Self-aware robots, androids or call-them-what-you-will have been part of science fiction almost from its beginnings. Recently in science reality, there’s been early, speculative discussion about “creative” works generated by these types of machines, and how copyright would apply.
It’s easy — and tempting! — to get wrapped around the axle when it comes to the prospects for artificial intelligence (AI) programs and their creation of original works. When works created by self-running software applications become more common, the result is both more possibilities and more challenges to existing copyright law. But let’s take a step back and consider what we know already, and then move on to what may soon be coming.
Applying today’s law
Think about programs like Google’s DeepMind, or the natural language generation program Wordsmith. These apparently copyright-susceptible expressions result from the operation of application code and algorithms. Because the programs themselves involve no specific human interference or guidance, the results might be best construed as the intellectual property of those who “worked the machine,” i.e. the users.

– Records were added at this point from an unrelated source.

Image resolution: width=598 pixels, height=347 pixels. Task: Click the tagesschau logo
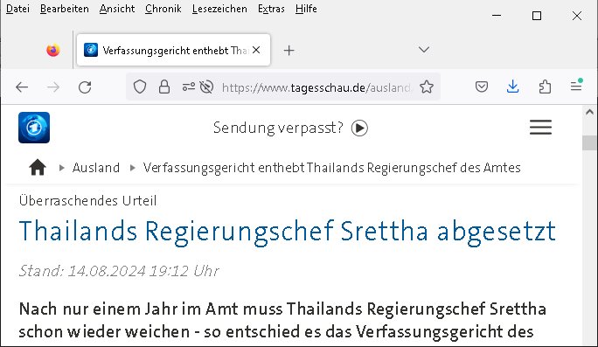click(34, 128)
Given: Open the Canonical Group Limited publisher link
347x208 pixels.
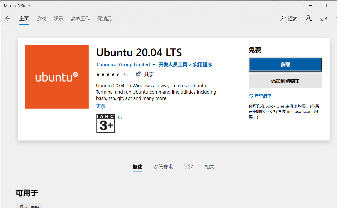Looking at the screenshot, I should tap(123, 64).
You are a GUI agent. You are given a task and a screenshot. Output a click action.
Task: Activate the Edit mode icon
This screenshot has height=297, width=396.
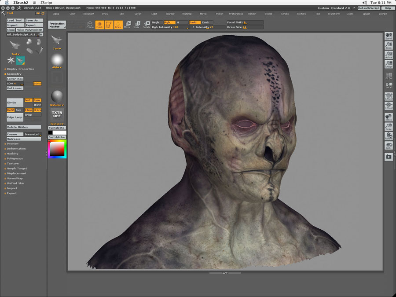(108, 25)
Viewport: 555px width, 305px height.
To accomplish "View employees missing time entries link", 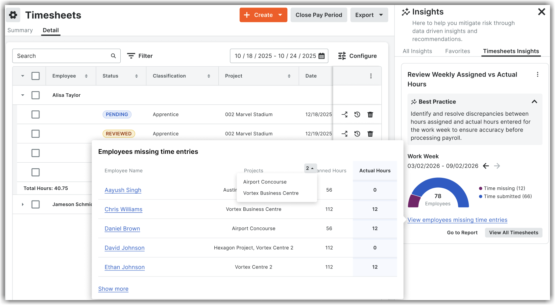I will (x=457, y=220).
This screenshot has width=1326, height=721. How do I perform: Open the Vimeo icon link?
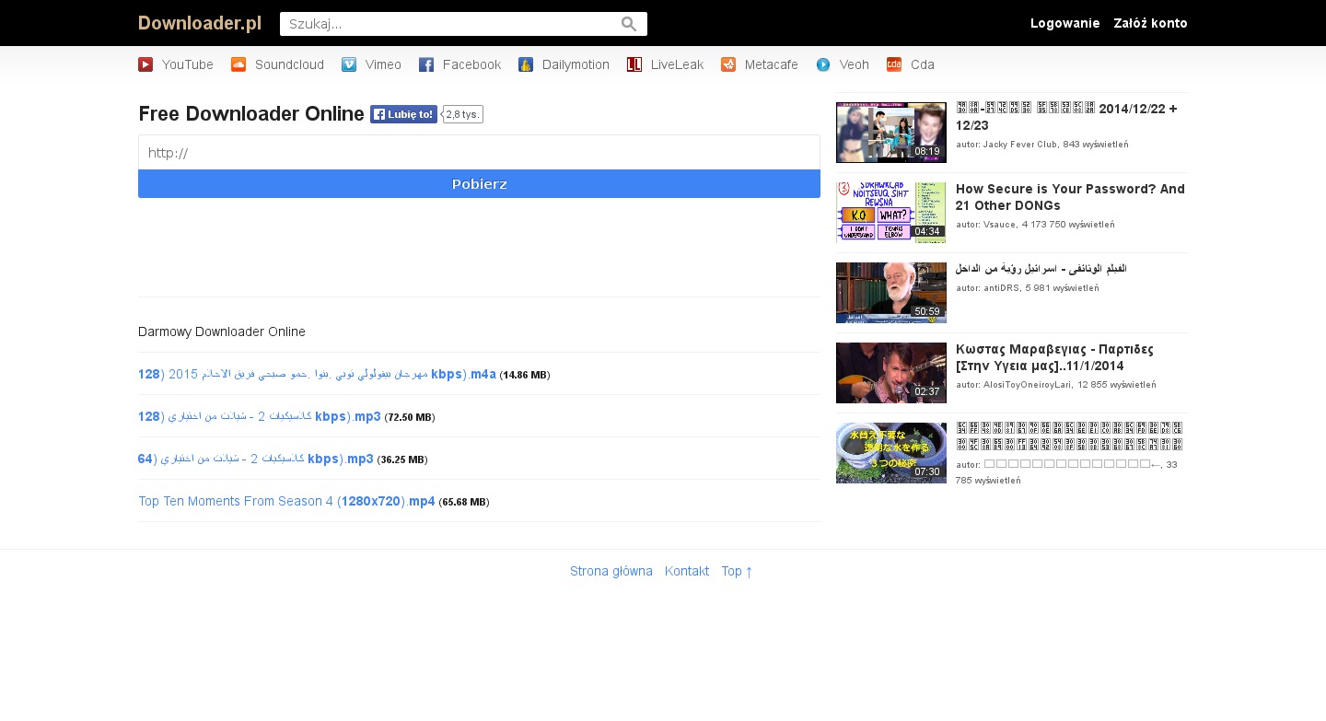pos(349,64)
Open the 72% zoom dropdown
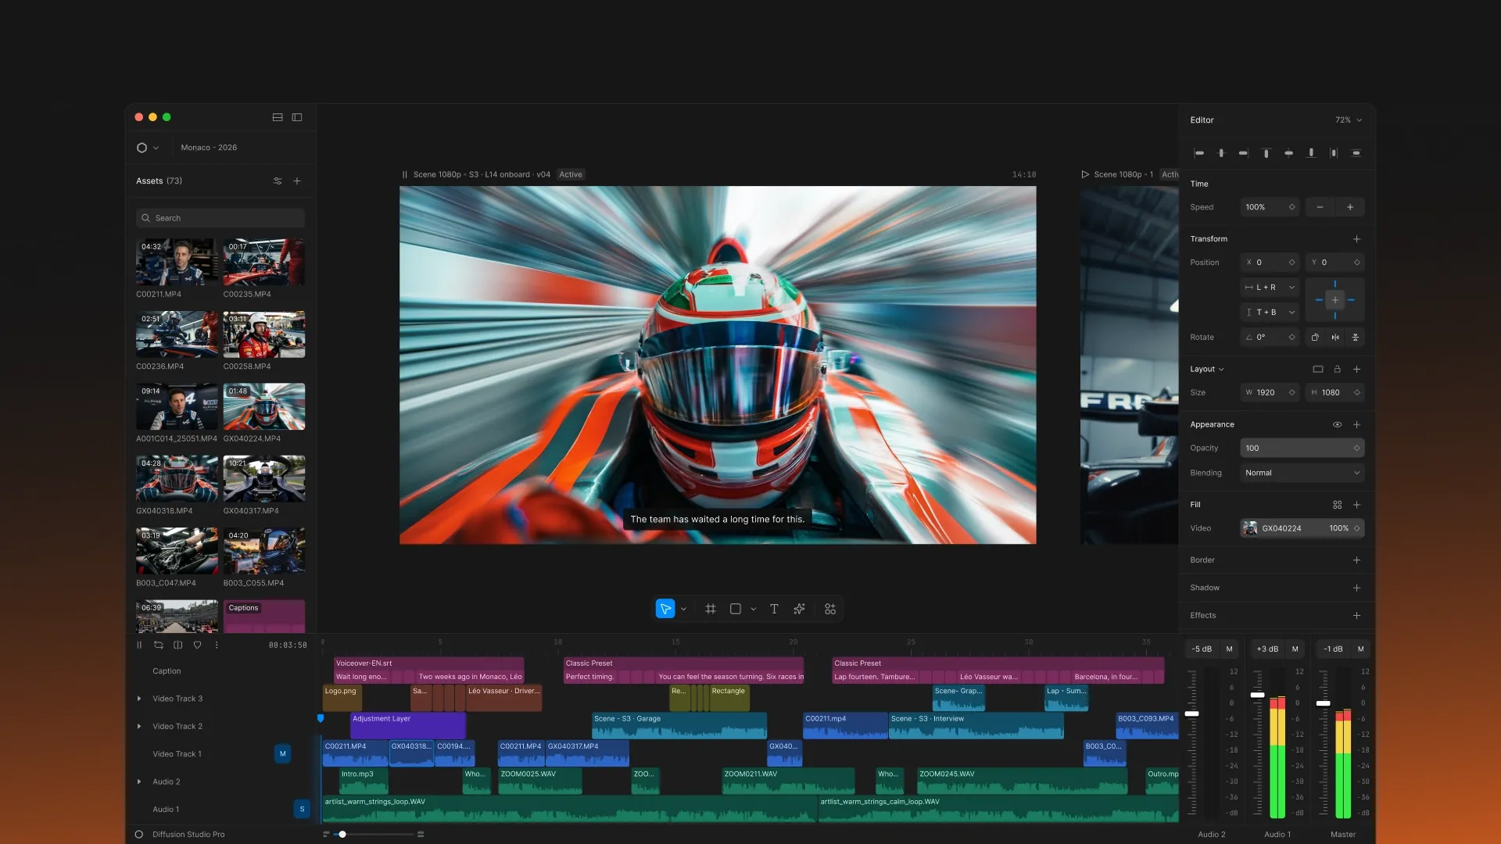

“Robots” themselves have no actual agency, let alone self-awareness. If there is any human interference or guidance, like a person setting parameters for how a program operates, then that person may be entitled to a copyright if the person’s contribution rises to the level of copyright protection.
When it comes to the rights of an AI itself, I think the key issue would be intent.
Logically speaking, you can’t have original expression without intent, and you can’t have intent without self-awareness. Despite popular articles warning about the coming of AI, a working program with awareness of its own existence and operations is still a long way off — at least according the more skeptical cadre of those studying AI.
Even if an output has the form and feel of a copyrightable work — for example a script written by a program called “Benjamin” and filmed as Sunspring — it may still fail to qualify if we require for expression. In other words, under our copyright rules as they currently exist, to qualify as protectable by copyright, a work — an original creation — needs to meet the definition spelled out in Section 102(a) of the Copyright Act (U.S. Code Title 17):
“Copyright protection subsists, in accordance with this title, in original works of authorship fixed in any tangible medium of expression, now known or later developed, from which they can be perceived, reproduced, or otherwise communicated, either directly or with the aid of a machine or device.”